(TEXT SHOWN)
Cheap housing sparks discord in Ft. Lauderdale

By Samuel P. Nitze

Fort Lauderdale leaders and others across the country are considering a new approach to affordable housing: How about requiring developers to include some low-cost homes in every project, or, failing that, to pay into a housing trust fund?

Developers have resisted, arguing that the best way to encourage more affordable housing is to provide incentives, not to shake a thicker rule book. More regulations and fees only make development more difficult, they say, and could drive builders to areas with fewer restrictions.

''I've never been one to believe that government should do things with a big stick,'' said Jack Loos, president of First Lauderdale Investments and a board member of the city's Downtown Development Authority. ``I feel you always get more cooperation and a better product in the end if you do it with honey or a carrot.''

But could the big stick work?

The question has inched toward center stage as policymakers struggle to ensure that South Florida's store clerks and janitors and nurses can afford a place to live.

Laws that require some part of each project to be affordable -- known as ''inclusionary zoning'' -- have worked in other places across the country, but few, if any, are on the books in Florida. With home prices eclipsing wage increases, that won't last, said Jaimie Ross, affordable-housing director at 1000 Friends of Florida, a nonprofit growth-management group.

''I think it's going to catch on all over the state,'' she said.

Montgomery County, Md., runs a typical program, requiring developers of large residential projects to make between 12 and 15 percent of the units affordable to middle-income earners such as teachers and police officers. In return, developers receive permission to build more units than otherwise allowed and other compensation meant to protect profit.

SUCCESS STORY

The county's policy, among the oldest of its sort in the country, has produced nearly 12,000 affordable units since it began in 1974, most of them mixed in with market-rate development, program administrator Eric Larsen said.

In New Jersey, a statewide affordable housing policy has produced 25,000 moderately priced units in the past decade, said Robert Burchell, director of the Center for Urban Policy Research at Rutgers University.

(GIVEN INFORMATION)
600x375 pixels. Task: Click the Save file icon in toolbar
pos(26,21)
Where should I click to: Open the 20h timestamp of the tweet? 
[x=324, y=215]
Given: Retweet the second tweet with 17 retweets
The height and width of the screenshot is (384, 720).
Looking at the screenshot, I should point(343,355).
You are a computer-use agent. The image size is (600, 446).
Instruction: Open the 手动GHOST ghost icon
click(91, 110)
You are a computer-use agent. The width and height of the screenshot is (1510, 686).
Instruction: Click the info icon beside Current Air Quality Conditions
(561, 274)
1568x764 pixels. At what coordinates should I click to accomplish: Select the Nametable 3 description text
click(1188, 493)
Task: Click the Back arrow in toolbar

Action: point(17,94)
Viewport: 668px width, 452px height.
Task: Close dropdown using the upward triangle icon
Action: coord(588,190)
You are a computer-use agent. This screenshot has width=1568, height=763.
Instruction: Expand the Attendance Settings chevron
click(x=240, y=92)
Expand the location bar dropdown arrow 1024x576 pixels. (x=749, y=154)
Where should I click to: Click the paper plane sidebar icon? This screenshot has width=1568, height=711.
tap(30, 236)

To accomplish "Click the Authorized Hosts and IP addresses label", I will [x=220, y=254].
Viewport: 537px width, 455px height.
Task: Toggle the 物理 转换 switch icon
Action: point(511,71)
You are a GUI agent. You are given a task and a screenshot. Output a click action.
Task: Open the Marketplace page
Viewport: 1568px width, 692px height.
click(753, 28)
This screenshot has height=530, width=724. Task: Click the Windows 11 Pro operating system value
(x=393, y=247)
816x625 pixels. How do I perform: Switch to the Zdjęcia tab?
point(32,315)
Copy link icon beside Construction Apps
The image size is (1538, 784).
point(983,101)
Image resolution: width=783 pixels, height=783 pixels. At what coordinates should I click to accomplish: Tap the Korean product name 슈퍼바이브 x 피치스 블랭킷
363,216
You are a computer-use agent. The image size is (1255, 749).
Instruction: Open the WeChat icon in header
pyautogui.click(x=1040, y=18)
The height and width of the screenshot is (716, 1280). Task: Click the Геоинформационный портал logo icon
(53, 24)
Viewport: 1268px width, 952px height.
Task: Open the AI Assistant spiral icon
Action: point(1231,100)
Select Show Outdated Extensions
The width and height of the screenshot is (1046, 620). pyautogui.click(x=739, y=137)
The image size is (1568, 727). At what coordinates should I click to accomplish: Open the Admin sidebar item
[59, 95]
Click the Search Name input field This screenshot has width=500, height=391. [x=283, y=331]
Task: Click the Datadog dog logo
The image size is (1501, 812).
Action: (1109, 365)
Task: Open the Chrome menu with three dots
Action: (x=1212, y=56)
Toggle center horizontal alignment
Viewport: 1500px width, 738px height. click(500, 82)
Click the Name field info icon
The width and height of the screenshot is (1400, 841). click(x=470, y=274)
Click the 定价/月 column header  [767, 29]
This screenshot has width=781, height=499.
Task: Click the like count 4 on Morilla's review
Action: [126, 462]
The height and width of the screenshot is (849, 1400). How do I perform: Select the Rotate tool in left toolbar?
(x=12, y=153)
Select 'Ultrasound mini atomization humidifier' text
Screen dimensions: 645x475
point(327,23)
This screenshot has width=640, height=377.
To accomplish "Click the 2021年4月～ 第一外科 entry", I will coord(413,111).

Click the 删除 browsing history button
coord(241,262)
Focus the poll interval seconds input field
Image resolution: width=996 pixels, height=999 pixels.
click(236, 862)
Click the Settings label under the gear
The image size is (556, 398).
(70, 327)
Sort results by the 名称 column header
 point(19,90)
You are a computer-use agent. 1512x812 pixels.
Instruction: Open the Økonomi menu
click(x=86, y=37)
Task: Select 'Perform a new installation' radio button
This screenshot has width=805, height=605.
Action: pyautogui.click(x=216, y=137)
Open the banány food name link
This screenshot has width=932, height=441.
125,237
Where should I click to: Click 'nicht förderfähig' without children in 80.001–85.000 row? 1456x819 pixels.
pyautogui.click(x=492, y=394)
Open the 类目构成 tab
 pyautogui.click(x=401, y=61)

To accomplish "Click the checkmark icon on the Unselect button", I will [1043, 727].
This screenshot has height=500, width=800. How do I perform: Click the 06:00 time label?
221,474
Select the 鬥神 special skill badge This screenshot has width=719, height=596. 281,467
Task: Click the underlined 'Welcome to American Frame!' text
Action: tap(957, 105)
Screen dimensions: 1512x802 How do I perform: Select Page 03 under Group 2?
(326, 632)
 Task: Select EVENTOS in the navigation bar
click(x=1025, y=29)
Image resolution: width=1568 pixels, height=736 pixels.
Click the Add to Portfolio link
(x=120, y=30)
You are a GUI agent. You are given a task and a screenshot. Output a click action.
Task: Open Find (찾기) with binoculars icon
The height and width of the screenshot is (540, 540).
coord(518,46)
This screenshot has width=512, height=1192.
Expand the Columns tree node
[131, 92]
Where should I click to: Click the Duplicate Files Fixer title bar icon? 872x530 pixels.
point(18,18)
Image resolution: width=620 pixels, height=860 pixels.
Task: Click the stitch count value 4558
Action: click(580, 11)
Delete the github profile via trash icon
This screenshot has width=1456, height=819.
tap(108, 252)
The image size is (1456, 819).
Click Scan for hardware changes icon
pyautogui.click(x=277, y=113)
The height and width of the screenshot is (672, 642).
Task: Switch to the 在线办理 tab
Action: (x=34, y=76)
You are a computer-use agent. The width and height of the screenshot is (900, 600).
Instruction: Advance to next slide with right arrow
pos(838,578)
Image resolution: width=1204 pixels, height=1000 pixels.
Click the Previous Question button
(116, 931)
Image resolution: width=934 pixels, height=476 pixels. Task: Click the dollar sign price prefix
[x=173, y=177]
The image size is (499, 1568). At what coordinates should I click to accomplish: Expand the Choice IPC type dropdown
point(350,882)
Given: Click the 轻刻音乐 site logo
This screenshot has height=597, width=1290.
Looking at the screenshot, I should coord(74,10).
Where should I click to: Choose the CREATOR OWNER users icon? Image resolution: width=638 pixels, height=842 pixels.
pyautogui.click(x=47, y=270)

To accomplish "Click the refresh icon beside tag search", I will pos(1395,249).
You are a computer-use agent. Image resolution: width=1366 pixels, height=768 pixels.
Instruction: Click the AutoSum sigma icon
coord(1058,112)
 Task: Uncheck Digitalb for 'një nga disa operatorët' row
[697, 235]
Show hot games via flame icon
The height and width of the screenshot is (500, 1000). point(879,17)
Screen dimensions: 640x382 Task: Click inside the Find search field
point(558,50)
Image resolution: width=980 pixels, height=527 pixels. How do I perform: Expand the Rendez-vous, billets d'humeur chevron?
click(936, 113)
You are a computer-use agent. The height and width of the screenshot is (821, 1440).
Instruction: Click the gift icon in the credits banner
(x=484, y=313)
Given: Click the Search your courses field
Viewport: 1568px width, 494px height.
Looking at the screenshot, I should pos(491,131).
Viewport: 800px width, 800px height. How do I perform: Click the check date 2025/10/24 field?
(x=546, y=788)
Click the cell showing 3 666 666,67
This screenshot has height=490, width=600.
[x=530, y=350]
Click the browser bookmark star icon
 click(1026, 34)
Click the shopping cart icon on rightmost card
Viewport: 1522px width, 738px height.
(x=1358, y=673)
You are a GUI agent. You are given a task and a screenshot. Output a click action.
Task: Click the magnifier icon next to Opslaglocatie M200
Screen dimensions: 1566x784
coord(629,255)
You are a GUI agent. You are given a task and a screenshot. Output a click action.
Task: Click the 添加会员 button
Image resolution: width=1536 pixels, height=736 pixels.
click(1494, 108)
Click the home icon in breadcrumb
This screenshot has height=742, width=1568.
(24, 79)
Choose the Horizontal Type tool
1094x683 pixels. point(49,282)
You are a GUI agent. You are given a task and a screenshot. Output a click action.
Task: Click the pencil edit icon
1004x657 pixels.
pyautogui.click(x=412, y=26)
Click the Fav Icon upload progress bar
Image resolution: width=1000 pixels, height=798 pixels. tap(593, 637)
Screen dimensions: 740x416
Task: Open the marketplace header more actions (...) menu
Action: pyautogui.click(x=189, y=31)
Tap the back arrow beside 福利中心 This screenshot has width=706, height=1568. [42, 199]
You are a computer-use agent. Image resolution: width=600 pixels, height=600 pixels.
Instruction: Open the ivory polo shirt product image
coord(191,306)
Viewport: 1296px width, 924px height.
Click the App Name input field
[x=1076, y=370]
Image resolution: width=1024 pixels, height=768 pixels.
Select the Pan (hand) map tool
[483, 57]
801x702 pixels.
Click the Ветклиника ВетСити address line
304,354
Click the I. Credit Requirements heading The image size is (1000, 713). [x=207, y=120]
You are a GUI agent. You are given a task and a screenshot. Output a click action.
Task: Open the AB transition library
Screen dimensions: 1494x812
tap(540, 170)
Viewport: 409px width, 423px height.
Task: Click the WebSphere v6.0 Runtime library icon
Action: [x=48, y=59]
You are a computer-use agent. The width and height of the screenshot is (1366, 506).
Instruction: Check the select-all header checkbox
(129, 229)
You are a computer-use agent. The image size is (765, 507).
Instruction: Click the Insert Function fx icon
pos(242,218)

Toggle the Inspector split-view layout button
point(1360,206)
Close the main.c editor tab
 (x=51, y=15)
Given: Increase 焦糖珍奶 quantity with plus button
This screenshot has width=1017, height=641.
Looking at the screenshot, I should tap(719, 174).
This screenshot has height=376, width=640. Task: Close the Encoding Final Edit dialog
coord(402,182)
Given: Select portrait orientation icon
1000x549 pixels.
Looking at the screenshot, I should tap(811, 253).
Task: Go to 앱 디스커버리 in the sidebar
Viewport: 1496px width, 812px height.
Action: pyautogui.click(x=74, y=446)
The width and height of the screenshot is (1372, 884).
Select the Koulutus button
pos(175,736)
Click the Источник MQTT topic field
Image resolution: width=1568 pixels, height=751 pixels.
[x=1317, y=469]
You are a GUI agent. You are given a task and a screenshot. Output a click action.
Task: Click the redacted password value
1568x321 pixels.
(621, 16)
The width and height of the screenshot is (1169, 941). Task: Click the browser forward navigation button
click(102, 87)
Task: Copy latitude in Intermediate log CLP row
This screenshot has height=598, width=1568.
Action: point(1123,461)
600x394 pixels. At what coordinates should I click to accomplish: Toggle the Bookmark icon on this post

(TASK REQUIREMENTS)
A: In the Fort Lauderdale housing article, rewrite the part that begins with "But could the" and ends with "state,'' she said.", changing "janitors" to "custodians".
B: Using the Fort Lauderdale housing article, decide whether each statement agrees with it, and answer yes or no with the deciding words quoted: (i) Montgomery County's program started in 1974. (ii) Jack Loos prefers that government push developers with strict rules. (iii) New Jersey's statewide policy has produced 12,000 moderately priced units in the past decade.

(WORKED SOLUTIONS)
A:
But could the big stick work?

The question has inched toward center stage as policymakers struggle to ensure that South Florida's store clerks and custodians and nurses can afford a place to live.

Laws that require some part of each project to be affordable -- known as ''inclusionary zoning'' -- have worked in other places across the country, but few, if any, are on the books in Florida. With home prices eclipsing wage increases, that won't last, said Jaimie Ross, affordable-housing director at 1000 Friends of Florida, a nonprofit growth-management group.

''I think it's going to catch on all over the state,'' she said.

B:
(i) Yes: "since it began in 1974"
(ii) No: "I've never been one to believe that government should do things with a big stick"
(iii) No: "has produced 25,000 moderately priced units in the past decade"